• **WHAT THE TASK ASKS**
Convert the lines below into a Markdown table with the columns Row and Line, numbering each line in order and leaving out any blank lines.

[BEGIN RECORDS FOR THIS TASK]

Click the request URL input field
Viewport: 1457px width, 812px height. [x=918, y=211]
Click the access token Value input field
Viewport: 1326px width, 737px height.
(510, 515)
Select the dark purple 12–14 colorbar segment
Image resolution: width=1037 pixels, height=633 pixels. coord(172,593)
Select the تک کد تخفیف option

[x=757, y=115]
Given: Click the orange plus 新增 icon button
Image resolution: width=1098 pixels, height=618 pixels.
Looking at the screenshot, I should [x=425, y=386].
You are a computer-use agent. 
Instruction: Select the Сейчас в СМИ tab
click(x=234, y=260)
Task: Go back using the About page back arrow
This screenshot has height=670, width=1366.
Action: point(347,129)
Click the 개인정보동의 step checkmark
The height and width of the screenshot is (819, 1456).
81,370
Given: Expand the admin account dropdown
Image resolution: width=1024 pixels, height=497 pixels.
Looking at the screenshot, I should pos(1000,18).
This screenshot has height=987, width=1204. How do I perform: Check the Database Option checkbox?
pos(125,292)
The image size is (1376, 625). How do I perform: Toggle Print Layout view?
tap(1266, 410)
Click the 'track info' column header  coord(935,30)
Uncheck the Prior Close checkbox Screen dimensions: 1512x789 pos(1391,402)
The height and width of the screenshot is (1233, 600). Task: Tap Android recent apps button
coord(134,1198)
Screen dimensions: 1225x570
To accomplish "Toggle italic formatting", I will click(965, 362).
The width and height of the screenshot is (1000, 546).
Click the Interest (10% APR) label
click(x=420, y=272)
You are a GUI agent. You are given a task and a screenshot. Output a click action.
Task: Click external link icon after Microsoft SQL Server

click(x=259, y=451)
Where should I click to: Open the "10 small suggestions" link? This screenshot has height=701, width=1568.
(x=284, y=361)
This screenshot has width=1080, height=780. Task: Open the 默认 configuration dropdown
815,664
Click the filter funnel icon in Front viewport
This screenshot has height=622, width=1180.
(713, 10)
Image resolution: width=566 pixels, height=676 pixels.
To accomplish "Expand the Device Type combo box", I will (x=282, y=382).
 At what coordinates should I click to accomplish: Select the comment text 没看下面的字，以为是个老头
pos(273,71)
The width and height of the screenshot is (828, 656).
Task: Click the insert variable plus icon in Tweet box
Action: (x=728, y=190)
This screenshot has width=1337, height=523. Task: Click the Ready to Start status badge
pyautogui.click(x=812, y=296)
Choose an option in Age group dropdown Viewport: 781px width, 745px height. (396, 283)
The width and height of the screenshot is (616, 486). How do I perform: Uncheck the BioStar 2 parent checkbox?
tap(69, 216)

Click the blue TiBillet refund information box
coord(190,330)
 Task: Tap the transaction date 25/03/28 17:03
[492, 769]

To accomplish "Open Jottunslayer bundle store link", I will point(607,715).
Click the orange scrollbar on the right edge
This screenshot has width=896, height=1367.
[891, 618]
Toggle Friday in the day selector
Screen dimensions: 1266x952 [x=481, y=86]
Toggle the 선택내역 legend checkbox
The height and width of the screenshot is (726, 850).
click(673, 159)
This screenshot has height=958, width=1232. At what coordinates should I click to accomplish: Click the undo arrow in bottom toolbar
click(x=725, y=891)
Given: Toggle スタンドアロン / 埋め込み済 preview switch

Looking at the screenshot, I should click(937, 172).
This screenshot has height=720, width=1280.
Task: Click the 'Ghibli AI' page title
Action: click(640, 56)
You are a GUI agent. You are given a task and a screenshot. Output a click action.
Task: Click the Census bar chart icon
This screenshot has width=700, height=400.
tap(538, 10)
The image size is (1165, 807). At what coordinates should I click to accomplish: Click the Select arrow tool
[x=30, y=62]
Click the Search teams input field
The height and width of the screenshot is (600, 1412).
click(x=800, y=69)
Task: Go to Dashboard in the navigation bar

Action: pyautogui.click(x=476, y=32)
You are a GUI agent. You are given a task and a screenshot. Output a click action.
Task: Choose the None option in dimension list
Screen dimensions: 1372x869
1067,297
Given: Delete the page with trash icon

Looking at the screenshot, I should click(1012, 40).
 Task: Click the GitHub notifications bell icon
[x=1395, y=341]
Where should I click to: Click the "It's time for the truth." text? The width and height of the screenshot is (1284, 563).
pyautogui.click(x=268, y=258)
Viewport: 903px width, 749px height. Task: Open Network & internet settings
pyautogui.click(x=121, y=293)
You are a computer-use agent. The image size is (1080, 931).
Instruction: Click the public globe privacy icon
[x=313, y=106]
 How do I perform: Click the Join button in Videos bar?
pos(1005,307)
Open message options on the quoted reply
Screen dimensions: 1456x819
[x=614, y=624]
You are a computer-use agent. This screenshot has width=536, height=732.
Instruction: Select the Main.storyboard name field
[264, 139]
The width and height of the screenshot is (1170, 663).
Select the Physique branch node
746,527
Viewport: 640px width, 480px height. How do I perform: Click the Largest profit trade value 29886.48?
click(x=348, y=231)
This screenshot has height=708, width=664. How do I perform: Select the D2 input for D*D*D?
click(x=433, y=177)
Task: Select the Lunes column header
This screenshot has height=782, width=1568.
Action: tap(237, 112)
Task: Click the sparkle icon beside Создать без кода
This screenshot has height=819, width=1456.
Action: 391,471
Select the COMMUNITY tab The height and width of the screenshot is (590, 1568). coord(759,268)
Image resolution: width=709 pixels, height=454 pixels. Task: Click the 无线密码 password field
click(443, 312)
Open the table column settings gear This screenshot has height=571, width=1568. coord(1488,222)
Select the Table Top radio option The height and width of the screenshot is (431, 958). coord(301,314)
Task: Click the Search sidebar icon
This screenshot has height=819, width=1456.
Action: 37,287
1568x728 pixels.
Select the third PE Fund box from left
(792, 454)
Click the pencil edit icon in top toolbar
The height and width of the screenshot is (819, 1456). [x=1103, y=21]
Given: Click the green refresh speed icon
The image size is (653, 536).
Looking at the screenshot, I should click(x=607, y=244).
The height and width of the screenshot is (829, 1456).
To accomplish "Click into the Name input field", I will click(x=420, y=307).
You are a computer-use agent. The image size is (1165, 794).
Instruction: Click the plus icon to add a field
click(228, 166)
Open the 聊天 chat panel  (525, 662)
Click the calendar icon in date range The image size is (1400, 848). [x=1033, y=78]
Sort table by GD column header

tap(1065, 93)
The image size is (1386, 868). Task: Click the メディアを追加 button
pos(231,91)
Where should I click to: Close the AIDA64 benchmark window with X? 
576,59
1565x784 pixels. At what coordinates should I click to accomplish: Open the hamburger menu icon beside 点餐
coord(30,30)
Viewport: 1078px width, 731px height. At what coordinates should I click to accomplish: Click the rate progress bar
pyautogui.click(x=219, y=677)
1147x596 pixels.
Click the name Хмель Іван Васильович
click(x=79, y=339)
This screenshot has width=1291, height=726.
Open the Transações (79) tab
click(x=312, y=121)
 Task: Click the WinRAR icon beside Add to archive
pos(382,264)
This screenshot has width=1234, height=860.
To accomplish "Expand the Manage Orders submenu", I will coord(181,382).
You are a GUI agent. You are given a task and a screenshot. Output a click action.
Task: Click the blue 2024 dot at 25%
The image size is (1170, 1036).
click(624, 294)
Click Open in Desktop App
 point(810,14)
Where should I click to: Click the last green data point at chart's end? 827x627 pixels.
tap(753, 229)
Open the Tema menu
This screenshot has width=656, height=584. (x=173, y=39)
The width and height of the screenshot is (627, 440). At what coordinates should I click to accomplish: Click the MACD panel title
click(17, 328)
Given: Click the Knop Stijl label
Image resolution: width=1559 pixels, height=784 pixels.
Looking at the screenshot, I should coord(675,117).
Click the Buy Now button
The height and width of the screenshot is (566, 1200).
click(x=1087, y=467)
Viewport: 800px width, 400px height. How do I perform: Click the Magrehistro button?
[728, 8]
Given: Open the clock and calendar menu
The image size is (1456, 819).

[END RECORDS FOR THIS TASK]

• **THE RESULT**
| Row | Line |
|---|---|
| 1 | Click the request URL input field |
| 2 | Viewport: 1457px width, 812px height. [x=918, y=211] |
| 3 | Click the access token Value input field |
| 4 | Viewport: 1326px width, 737px height. |
| 5 | (510, 515) |
| 6 | Select the dark purple 12–14 colorbar segment |
| 7 | Image resolution: width=1037 pixels, height=633 pixels. coord(172,593) |
| 8 | Select the تک کد تخفیف option |
| 9 | [x=757, y=115] |
| 10 | Given: Click the orange plus 新增 icon button |
| 11 | Image resolution: width=1098 pixels, height=618 pixels. |
| 12 | Looking at the screenshot, I should [x=425, y=386]. |
| 13 | You are a computer-use agent.  |
| 14 | Instruction: Select the Сейчас в СМИ tab |
| 15 | click(x=234, y=260) |
| 16 | Task: Go back using the About page back arrow |
| 17 | This screenshot has height=670, width=1366. |
| 18 | Action: point(347,129) |
| 19 | Click the 개인정보동의 step checkmark |
| 20 | The height and width of the screenshot is (819, 1456). |
| 21 | 81,370 |
| 22 | Given: Expand the admin account dropdown |
| 23 | Image resolution: width=1024 pixels, height=497 pixels. |
| 24 | Looking at the screenshot, I should pos(1000,18). |
| 25 | This screenshot has height=987, width=1204. How do I perform: Check the Database Option checkbox? |
| 26 | pos(125,292) |
| 27 | The image size is (1376, 625). How do I perform: Toggle Print Layout view? |
| 28 | tap(1266, 410) |
| 29 | Click the 'track info' column header  coord(935,30) |
| 30 | Uncheck the Prior Close checkbox Screen dimensions: 1512x789 pos(1391,402) |
| 31 | The height and width of the screenshot is (1233, 600). Task: Tap Android recent apps button |
| 32 | coord(134,1198) |
| 33 | Screen dimensions: 1225x570 |
| 34 | To accomplish "Toggle italic formatting", I will click(965, 362). |
| 35 | The width and height of the screenshot is (1000, 546). |
| 36 | Click the Interest (10% APR) label |
| 37 | click(x=420, y=272) |
| 38 | You are a GUI agent. You are given a task and a screenshot. Output a click action. |
| 39 | Task: Click external link icon after Microsoft SQL Server |
| 40 | click(x=259, y=451) |
| 41 | Where should I click to: Open the "10 small suggestions" link? This screenshot has height=701, width=1568. |
| 42 | (x=284, y=361) |
| 43 | This screenshot has width=1080, height=780. Task: Open the 默认 configuration dropdown |
| 44 | 815,664 |
| 45 | Click the filter funnel icon in Front viewport |
| 46 | This screenshot has height=622, width=1180. |
| 47 | (713, 10) |
| 48 | Image resolution: width=566 pixels, height=676 pixels. |
| 49 | To accomplish "Expand the Device Type combo box", I will (x=282, y=382). |
| 50 |  At what coordinates should I click to accomplish: Select the comment text 没看下面的字，以为是个老头 |
| 51 | pos(273,71) |
| 52 | The width and height of the screenshot is (828, 656). |
| 53 | Task: Click the insert variable plus icon in Tweet box |
| 54 | Action: (x=728, y=190) |
| 55 | This screenshot has width=1337, height=523. Task: Click the Ready to Start status badge |
| 56 | pyautogui.click(x=812, y=296) |
| 57 | Choose an option in Age group dropdown Viewport: 781px width, 745px height. (396, 283) |
| 58 | The width and height of the screenshot is (616, 486). How do I perform: Uncheck the BioStar 2 parent checkbox? |
| 59 | tap(69, 216) |
| 60 | Click the blue TiBillet refund information box |
| 61 | coord(190,330) |
| 62 |  Task: Tap the transaction date 25/03/28 17:03 |
| 63 | [492, 769] |
| 64 | To accomplish "Open Jottunslayer bundle store link", I will point(607,715). |
| 65 | Click the orange scrollbar on the right edge |
| 66 | This screenshot has width=896, height=1367. |
| 67 | [891, 618] |
| 68 | Toggle Friday in the day selector |
| 69 | Screen dimensions: 1266x952 [x=481, y=86] |
| 70 | Toggle the 선택내역 legend checkbox |
| 71 | The height and width of the screenshot is (726, 850). |
| 72 | click(673, 159) |
| 73 | This screenshot has height=958, width=1232. At what coordinates should I click to accomplish: Click the undo arrow in bottom toolbar |
| 74 | click(x=725, y=891) |
| 75 | Given: Toggle スタンドアロン / 埋め込み済 preview switch |
| 76 | Looking at the screenshot, I should click(937, 172). |
| 77 | This screenshot has height=720, width=1280. |
| 78 | Task: Click the 'Ghibli AI' page title |
| 79 | Action: click(640, 56) |
| 80 | You are a GUI agent. You are given a task and a screenshot. Output a click action. |
| 81 | Task: Click the Census bar chart icon |
| 82 | This screenshot has width=700, height=400. |
| 83 | tap(538, 10) |
| 84 | The image size is (1165, 807). At what coordinates should I click to accomplish: Click the Select arrow tool |
| 85 | [x=30, y=62] |
| 86 | Click the Search teams input field |
| 87 | The height and width of the screenshot is (600, 1412). |
| 88 | click(x=800, y=69) |
| 89 | Task: Go to Dashboard in the navigation bar |
| 90 | Action: pyautogui.click(x=476, y=32) |
| 91 | You are a GUI agent. You are given a task and a screenshot. Output a click action. |
| 92 | Task: Choose the None option in dimension list |
| 93 | Screen dimensions: 1372x869 |
| 94 | 1067,297 |
| 95 | Given: Delete the page with trash icon |
| 96 | Looking at the screenshot, I should click(1012, 40). |
| 97 |  Task: Click the GitHub notifications bell icon |
| 98 | [x=1395, y=341] |
| 99 | Where should I click to: Click the "It's time for the truth." text? The width and height of the screenshot is (1284, 563). |
| 100 | pyautogui.click(x=268, y=258) |
| 101 | Viewport: 903px width, 749px height. Task: Open Network & internet settings |
| 102 | pyautogui.click(x=121, y=293) |
| 103 | You are a computer-use agent. The image size is (1080, 931). |
| 104 | Instruction: Click the public globe privacy icon |
| 105 | [x=313, y=106] |
| 106 |  How do I perform: Click the Join button in Videos bar? |
| 107 | pos(1005,307) |
| 108 | Open message options on the quoted reply |
| 109 | Screen dimensions: 1456x819 |
| 110 | [x=614, y=624] |
| 111 | You are a computer-use agent. This screenshot has width=536, height=732. |
| 112 | Instruction: Select the Main.storyboard name field |
| 113 | [264, 139] |
| 114 | The width and height of the screenshot is (1170, 663). |
| 115 | Select the Physique branch node |
| 116 | 746,527 |
| 117 | Viewport: 640px width, 480px height. How do I perform: Click the Largest profit trade value 29886.48? |
| 118 | click(x=348, y=231) |
| 119 | This screenshot has height=708, width=664. How do I perform: Select the D2 input for D*D*D? |
| 120 | click(x=433, y=177) |
| 121 | Task: Select the Lunes column header |
| 122 | This screenshot has height=782, width=1568. |
| 123 | Action: tap(237, 112) |
| 124 | Task: Click the sparkle icon beside Создать без кода |
| 125 | This screenshot has height=819, width=1456. |
| 126 | Action: 391,471 |
| 127 | Select the COMMUNITY tab The height and width of the screenshot is (590, 1568). coord(759,268) |
| 128 | Image resolution: width=709 pixels, height=454 pixels. Task: Click the 无线密码 password field |
| 129 | click(443, 312) |
| 130 | Open the table column settings gear This screenshot has height=571, width=1568. coord(1488,222) |
| 131 | Select the Table Top radio option The height and width of the screenshot is (431, 958). coord(301,314) |
| 132 | Task: Click the Search sidebar icon |
| 133 | This screenshot has height=819, width=1456. |
| 134 | Action: 37,287 |
| 135 | 1568x728 pixels. |
| 136 | Select the third PE Fund box from left |
| 137 | (792, 454) |
| 138 | Click the pencil edit icon in top toolbar |
| 139 | The height and width of the screenshot is (819, 1456). [x=1103, y=21] |
| 140 | Given: Click the green refresh speed icon |
| 141 | The image size is (653, 536). |
| 142 | Looking at the screenshot, I should click(x=607, y=244). |
| 143 | The height and width of the screenshot is (829, 1456). |
| 144 | To accomplish "Click into the Name input field", I will click(x=420, y=307). |
| 145 | You are a computer-use agent. The image size is (1165, 794). |
| 146 | Instruction: Click the plus icon to add a field |
| 147 | click(228, 166) |
| 148 | Open the 聊天 chat panel  (525, 662) |
| 149 | Click the calendar icon in date range The image size is (1400, 848). [x=1033, y=78] |
| 150 | Sort table by GD column header |
| 151 | tap(1065, 93) |
| 152 | The image size is (1386, 868). Task: Click the メディアを追加 button |
| 153 | pos(231,91) |
| 154 | Where should I click to: Close the AIDA64 benchmark window with X?  |
| 155 | 576,59 |
| 156 | 1565x784 pixels. At what coordinates should I click to accomplish: Open the hamburger menu icon beside 点餐 |
| 157 | coord(30,30) |
| 158 | Viewport: 1078px width, 731px height. At what coordinates should I click to accomplish: Click the rate progress bar |
| 159 | pyautogui.click(x=219, y=677) |
| 160 | 1147x596 pixels. |
| 161 | Click the name Хмель Іван Васильович |
| 162 | click(x=79, y=339) |
| 163 | This screenshot has width=1291, height=726. |
| 164 | Open the Transações (79) tab |
| 165 | click(x=312, y=121) |
| 166 |  Task: Click the WinRAR icon beside Add to archive |
| 167 | pos(382,264) |
| 168 | This screenshot has width=1234, height=860. |
| 169 | To accomplish "Expand the Manage Orders submenu", I will coord(181,382). |
| 170 | You are a GUI agent. You are given a task and a screenshot. Output a click action. |
| 171 | Task: Click the blue 2024 dot at 25% |
| 172 | The image size is (1170, 1036). |
| 173 | click(624, 294) |
| 174 | Click Open in Desktop App |
| 175 |  point(810,14) |
| 176 | Where should I click to: Click the last green data point at chart's end? 827x627 pixels. |
| 177 | tap(753, 229) |
| 178 | Open the Tema menu |
| 179 | This screenshot has width=656, height=584. (x=173, y=39) |
| 180 | The width and height of the screenshot is (627, 440). At what coordinates should I click to accomplish: Click the MACD panel title |
| 181 | click(17, 328) |
| 182 | Given: Click the Knop Stijl label |
| 183 | Image resolution: width=1559 pixels, height=784 pixels. |
| 184 | Looking at the screenshot, I should coord(675,117). |
| 185 | Click the Buy Now button |
| 186 | The height and width of the screenshot is (566, 1200). |
| 187 | click(x=1087, y=467) |
| 188 | Viewport: 800px width, 400px height. How do I perform: Click the Magrehistro button? |
| 189 | [728, 8] |
| 190 | Given: Open the clock and calendar menu |
| 191 | The image size is (1456, 819). |